Questo libro nasce dall’esigenza di combattere gli stereotipi di genere cui sono spinti ad aderire bambine e bambini già dalla prima infanzia.
Se il loro immaginario è nutrito in modo diverso, verranno sviluppate capacità, aspettative e comportamenti diversi.
I maschi non piangono, le femmine sono lunatiche, i maschi sportivi, le femmine deboli??? Falso!

In questo libro ad ogni stereotipo espresso a parole corrisponde un’immagine che lo contraddice (come nell’esempio qui sotto).

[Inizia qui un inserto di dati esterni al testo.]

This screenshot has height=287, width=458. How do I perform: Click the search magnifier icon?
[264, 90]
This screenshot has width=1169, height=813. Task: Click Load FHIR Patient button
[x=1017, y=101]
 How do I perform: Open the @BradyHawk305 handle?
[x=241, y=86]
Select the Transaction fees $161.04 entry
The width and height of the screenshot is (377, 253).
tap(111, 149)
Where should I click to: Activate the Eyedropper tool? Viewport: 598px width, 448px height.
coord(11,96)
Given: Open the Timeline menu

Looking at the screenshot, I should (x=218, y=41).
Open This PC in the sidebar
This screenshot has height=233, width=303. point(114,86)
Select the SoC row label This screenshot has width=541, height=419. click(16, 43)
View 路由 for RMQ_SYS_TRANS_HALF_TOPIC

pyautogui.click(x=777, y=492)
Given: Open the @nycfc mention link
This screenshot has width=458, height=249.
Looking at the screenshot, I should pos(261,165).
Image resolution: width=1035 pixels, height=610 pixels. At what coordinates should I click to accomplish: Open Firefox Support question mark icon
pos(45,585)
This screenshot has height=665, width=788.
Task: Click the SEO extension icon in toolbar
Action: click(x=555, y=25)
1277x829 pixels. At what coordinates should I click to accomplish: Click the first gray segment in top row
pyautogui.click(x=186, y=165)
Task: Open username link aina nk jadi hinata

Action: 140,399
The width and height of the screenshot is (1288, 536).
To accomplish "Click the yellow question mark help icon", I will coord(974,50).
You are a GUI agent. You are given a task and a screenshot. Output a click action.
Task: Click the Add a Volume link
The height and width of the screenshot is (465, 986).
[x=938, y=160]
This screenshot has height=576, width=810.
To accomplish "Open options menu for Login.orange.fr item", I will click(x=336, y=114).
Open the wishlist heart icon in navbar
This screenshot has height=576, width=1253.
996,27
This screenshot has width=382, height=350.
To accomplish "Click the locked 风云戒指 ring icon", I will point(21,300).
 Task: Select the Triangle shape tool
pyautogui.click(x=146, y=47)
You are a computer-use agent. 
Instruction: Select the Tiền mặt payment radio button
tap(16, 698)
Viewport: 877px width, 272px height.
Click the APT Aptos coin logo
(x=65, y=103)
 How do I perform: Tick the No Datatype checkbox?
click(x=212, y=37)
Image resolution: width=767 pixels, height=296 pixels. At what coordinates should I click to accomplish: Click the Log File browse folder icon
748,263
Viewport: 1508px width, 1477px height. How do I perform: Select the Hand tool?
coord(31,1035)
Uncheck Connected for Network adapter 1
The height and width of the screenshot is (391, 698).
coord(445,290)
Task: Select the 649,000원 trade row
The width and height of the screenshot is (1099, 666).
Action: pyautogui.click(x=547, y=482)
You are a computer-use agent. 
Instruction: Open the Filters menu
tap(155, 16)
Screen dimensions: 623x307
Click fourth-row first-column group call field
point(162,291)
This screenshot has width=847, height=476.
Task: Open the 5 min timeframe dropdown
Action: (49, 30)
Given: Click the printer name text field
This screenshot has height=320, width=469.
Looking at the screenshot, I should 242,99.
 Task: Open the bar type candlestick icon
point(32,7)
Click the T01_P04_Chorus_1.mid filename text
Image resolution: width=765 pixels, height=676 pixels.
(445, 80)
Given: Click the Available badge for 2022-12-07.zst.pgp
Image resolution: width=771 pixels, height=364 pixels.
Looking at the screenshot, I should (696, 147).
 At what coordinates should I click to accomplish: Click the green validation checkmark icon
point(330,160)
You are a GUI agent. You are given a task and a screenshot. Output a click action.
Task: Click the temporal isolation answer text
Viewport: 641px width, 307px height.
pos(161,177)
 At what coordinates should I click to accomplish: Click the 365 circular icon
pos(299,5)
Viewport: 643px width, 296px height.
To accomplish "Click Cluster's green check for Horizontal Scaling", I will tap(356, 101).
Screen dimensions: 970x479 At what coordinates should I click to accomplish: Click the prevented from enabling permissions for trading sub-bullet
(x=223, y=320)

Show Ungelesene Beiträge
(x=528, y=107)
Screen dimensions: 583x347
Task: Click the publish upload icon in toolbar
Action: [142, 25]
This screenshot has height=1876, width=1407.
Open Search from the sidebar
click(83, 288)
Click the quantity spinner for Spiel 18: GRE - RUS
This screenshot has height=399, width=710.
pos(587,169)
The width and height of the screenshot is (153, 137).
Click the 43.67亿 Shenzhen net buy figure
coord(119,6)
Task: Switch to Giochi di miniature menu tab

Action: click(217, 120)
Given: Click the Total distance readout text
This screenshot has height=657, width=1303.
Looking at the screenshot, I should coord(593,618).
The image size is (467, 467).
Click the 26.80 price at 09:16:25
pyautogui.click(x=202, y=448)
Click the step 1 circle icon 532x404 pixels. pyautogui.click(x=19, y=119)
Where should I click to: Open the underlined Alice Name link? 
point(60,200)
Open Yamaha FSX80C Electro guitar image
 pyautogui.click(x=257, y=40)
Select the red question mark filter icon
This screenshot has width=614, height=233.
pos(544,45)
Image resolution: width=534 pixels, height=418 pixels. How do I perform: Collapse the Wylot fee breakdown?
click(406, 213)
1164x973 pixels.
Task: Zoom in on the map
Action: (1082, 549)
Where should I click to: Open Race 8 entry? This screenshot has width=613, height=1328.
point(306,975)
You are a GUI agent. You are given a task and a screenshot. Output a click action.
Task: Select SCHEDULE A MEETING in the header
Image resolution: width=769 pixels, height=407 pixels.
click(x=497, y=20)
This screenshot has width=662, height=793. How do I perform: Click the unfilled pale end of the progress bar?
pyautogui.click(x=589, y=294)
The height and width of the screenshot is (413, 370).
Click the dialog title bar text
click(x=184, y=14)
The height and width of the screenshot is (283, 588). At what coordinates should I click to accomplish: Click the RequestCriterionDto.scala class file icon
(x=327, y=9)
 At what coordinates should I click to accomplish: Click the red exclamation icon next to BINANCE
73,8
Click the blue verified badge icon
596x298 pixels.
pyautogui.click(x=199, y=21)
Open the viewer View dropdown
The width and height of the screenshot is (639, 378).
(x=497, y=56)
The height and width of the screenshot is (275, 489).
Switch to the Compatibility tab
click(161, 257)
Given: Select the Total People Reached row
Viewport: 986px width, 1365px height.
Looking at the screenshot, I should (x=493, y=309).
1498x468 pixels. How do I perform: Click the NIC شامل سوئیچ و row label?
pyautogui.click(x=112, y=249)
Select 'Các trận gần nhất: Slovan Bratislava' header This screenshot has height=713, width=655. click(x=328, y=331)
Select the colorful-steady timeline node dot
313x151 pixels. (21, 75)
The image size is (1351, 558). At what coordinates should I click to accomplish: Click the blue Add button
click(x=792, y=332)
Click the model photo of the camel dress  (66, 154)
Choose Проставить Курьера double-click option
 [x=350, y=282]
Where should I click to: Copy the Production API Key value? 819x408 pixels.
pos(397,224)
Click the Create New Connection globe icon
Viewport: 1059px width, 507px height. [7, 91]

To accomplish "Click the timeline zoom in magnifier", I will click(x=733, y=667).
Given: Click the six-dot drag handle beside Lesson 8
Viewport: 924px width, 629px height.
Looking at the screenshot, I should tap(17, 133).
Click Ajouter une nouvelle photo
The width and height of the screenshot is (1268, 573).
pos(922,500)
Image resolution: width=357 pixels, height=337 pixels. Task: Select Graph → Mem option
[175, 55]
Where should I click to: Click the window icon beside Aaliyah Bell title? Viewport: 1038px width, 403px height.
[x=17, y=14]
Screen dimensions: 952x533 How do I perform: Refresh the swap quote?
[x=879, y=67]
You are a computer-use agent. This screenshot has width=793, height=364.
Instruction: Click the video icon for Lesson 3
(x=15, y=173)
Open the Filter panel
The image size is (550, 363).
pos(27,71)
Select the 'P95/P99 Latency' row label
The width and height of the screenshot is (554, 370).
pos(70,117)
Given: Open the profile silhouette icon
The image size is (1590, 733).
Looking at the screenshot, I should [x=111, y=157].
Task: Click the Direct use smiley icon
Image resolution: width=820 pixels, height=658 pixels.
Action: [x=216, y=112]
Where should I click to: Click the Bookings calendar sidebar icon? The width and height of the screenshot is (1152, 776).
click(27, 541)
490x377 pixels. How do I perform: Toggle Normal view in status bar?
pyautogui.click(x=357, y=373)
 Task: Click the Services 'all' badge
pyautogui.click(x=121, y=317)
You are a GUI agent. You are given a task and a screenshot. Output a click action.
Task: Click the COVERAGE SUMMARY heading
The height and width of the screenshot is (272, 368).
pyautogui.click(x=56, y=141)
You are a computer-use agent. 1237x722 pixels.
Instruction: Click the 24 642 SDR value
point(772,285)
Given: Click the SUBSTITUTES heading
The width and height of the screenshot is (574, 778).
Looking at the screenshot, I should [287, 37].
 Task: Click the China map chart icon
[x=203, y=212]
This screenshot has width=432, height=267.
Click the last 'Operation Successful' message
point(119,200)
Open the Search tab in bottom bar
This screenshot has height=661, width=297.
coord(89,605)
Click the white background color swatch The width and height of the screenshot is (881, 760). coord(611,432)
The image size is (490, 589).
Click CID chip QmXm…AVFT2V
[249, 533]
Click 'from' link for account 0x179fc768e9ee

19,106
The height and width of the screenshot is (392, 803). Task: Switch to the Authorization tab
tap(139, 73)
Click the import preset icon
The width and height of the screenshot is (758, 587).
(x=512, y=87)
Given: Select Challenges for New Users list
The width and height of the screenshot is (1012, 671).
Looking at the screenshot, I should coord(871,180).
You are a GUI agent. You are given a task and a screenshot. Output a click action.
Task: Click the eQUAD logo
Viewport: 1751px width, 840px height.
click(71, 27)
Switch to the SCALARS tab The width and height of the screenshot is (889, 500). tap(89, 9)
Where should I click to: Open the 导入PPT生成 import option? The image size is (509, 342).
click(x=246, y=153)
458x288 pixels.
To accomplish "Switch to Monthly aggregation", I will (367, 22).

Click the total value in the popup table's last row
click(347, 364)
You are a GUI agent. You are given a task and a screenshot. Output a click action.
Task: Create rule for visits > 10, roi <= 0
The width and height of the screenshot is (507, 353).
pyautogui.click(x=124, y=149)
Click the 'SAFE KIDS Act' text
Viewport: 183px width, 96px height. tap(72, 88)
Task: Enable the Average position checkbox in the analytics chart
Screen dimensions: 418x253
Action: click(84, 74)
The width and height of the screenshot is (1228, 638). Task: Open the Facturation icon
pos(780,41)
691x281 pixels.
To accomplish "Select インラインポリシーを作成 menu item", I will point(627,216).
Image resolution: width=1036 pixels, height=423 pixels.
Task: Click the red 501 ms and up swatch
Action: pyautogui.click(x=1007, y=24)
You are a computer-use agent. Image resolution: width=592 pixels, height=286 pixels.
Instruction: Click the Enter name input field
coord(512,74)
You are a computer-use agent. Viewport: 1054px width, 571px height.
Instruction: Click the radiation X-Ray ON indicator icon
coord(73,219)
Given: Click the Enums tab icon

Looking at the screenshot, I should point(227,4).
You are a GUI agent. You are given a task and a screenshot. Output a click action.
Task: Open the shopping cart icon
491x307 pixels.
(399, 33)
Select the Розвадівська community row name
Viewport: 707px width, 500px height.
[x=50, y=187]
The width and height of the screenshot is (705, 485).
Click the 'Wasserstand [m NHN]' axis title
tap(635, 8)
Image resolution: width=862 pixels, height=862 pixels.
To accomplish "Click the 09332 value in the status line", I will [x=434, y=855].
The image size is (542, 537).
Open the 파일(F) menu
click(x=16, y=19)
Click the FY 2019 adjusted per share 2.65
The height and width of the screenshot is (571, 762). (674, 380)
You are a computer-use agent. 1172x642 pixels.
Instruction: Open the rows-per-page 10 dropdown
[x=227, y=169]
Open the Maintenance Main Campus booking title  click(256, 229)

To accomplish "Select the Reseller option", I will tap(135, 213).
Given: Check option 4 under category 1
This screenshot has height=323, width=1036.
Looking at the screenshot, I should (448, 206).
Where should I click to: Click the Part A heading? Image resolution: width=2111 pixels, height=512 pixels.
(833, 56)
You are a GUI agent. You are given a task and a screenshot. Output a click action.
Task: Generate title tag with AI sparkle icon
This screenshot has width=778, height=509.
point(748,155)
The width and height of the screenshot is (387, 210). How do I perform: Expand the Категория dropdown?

Le illustrazioni però lasciano intendere chiaramente che lo stereotipo non funziona.
Alla fine del libro, risulta evidente che bambine e bambini non sono poi così diversi: fanno le stesse cose (per esempio comandare quando possono), vogliono fare le stesse cose (per esempio giocare con gli stessi giochi), vogliono non-fare le stesse cose (per esempio mettere in ordine la camera), amano gli sport più vari (non solo il calcio o la danza), indipendentemente dal genere.

Il libro è ancora inedito e in cerca di una casa editrice che lo accolga.
La tecnica è mista, collage e acquerello, con ritocchi dell’ultimo minuto in digitale.